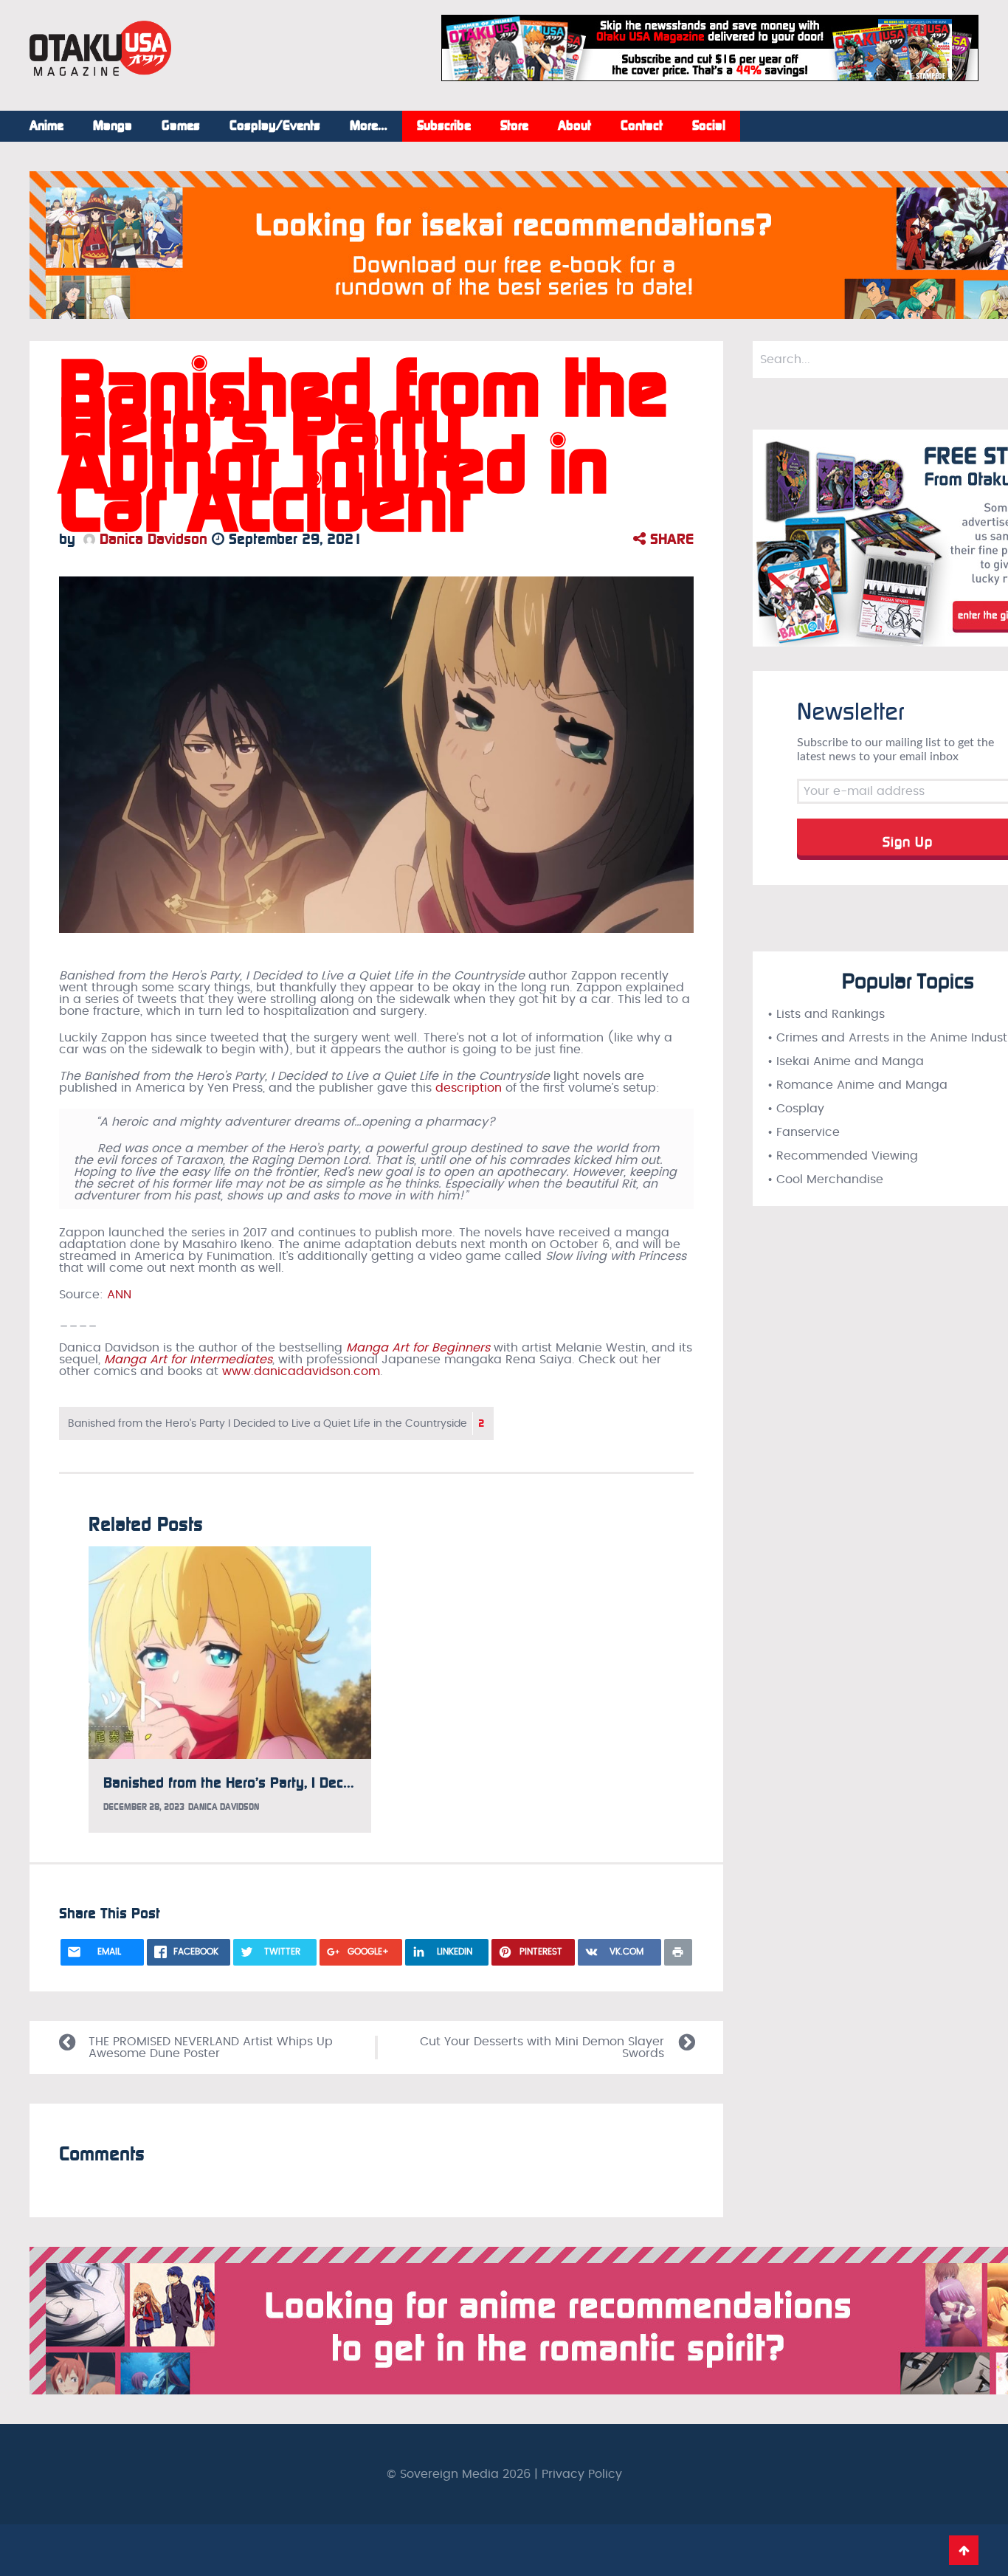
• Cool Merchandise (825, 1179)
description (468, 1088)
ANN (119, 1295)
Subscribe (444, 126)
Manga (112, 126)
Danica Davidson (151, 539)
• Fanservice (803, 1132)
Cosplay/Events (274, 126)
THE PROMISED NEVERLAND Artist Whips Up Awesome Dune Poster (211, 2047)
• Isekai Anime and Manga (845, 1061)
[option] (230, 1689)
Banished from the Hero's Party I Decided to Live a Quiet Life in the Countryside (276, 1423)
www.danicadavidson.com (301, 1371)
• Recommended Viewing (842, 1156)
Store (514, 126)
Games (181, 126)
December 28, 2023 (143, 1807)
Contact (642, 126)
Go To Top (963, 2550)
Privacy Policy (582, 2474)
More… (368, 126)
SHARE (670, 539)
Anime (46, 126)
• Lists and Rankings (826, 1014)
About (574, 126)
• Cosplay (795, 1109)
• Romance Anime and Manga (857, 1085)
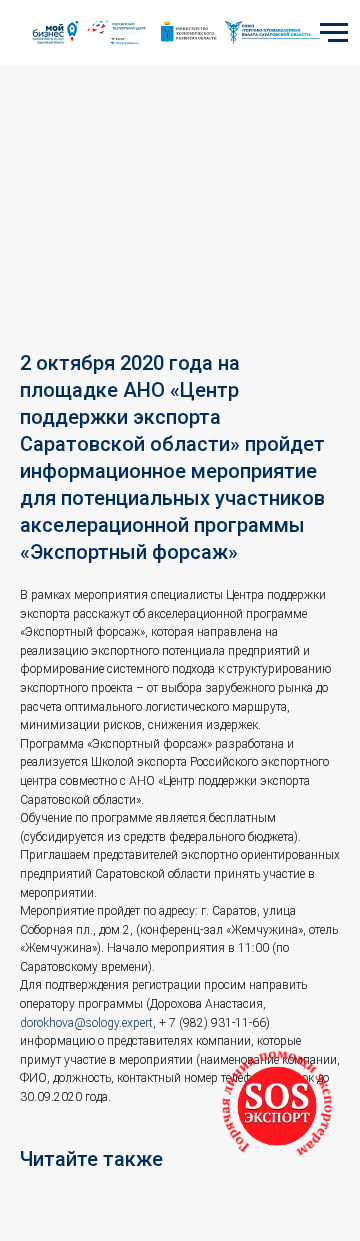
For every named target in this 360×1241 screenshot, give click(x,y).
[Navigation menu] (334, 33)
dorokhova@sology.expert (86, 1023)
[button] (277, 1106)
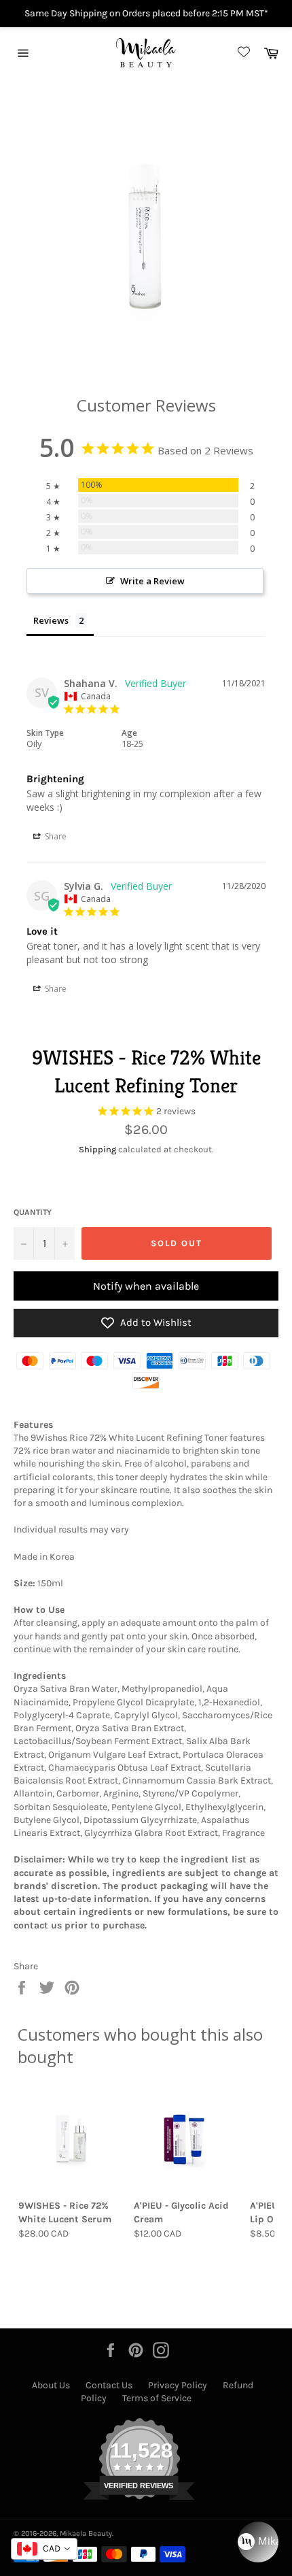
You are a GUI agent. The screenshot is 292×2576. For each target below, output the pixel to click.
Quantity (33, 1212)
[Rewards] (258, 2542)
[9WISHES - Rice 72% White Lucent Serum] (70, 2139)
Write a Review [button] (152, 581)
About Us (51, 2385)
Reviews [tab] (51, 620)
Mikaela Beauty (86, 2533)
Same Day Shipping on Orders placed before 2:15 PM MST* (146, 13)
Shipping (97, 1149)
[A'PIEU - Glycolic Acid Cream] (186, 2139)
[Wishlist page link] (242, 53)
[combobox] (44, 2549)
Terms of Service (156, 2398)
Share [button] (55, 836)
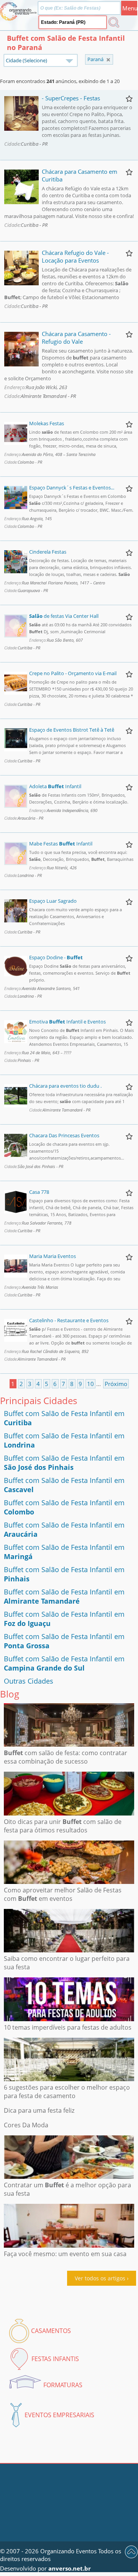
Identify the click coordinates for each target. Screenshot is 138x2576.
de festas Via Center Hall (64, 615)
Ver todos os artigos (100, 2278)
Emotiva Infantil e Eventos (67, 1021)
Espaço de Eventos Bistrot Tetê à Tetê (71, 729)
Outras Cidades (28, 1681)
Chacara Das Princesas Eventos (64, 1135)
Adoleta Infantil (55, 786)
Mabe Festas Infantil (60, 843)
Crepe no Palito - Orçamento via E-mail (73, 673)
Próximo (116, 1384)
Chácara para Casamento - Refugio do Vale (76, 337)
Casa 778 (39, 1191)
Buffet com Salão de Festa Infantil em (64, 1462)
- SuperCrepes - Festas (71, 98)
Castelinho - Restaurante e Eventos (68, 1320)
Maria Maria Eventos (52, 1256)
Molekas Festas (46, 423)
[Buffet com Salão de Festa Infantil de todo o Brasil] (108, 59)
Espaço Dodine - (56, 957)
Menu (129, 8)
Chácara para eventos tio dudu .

◇ ◇ ◇ ◇ ◇

Quote every entry exactly, with the pictures omitted.

* ANSWER AREA
• Cool Merchandise (825, 1179)
description (468, 1088)
ANN (119, 1295)
Subscribe (444, 126)
Manga (112, 126)
Danica Davidson (151, 539)
• Fanservice (803, 1132)
Cosplay/Events (274, 126)
THE PROMISED NEVERLAND Artist Whips Up Awesome Dune Poster (211, 2047)
• Isekai Anime and Manga (845, 1061)
[option] (230, 1689)
Banished from the Hero's Party I Decided to Live a Quiet Life in the Countryside (276, 1423)
www.danicadavidson.com (301, 1371)
• Recommended Viewing (842, 1156)
Store (514, 126)
Games (181, 126)
December 28, 2023 (143, 1807)
Contact (642, 126)
Go To Top (963, 2550)
Privacy Policy (582, 2474)
More… (368, 126)
SHARE (670, 539)
Anime (46, 126)
• Lists and Rankings (826, 1014)
About (574, 126)
• Cosplay (795, 1109)
• Romance Anime and Manga (857, 1085)
For every named target in this 360×1241 screenshot, give click(x,y).
[Navigation menu] (334, 33)
dorokhova@sology.expert (86, 1023)
[button] (277, 1106)
You are a GUI agent. The screenshot is 292×2576. For each target below, output the pixel to click.
Quantity (33, 1212)
[Rewards] (258, 2542)
[9WISHES - Rice 72% White Lucent Serum] (70, 2139)
Write a Review [button] (152, 581)
About Us (51, 2385)
Reviews [tab] (51, 620)
Mikaela Beauty (86, 2533)
Same Day Shipping on Orders placed before 2:15 PM MST* (146, 13)
Shipping (97, 1149)
[A'PIEU - Glycolic Acid Cream] (186, 2139)
[Wishlist page link] (242, 53)
[combobox] (44, 2549)
Terms of Service (156, 2398)
Share [button] (55, 836)
Identify the click coordinates for each target. Screenshot is 138x2576.
de festas Via Center Hall (64, 615)
Ver todos os artigos (100, 2278)
Emotiva Infantil e Eventos (67, 1021)
Espaço de Eventos Bistrot Tetê à Tetê (71, 729)
Outras Cidades (28, 1681)
Chacara Das Princesas Eventos (64, 1135)
Adoleta Infantil (55, 786)
Mabe Festas Infantil (60, 843)
Crepe no Palito - Orçamento via E-mail (73, 673)
Próximo (116, 1384)
Chácara para Casamento - Refugio do Vale (76, 337)
Casa 778 (39, 1191)
Buffet com Salão de Festa Infantil em (64, 1462)
- SuperCrepes - Festas (71, 98)
Castelinho - Restaurante e Eventos (68, 1320)
Maria Maria Eventos (52, 1256)
Molekas Festas (46, 423)
[Buffet com Salão de Festa Infantil de todo o Brasil] (108, 59)
Espaço Dodine - (56, 957)
Menu (129, 8)
Chácara para eventos tio dudu .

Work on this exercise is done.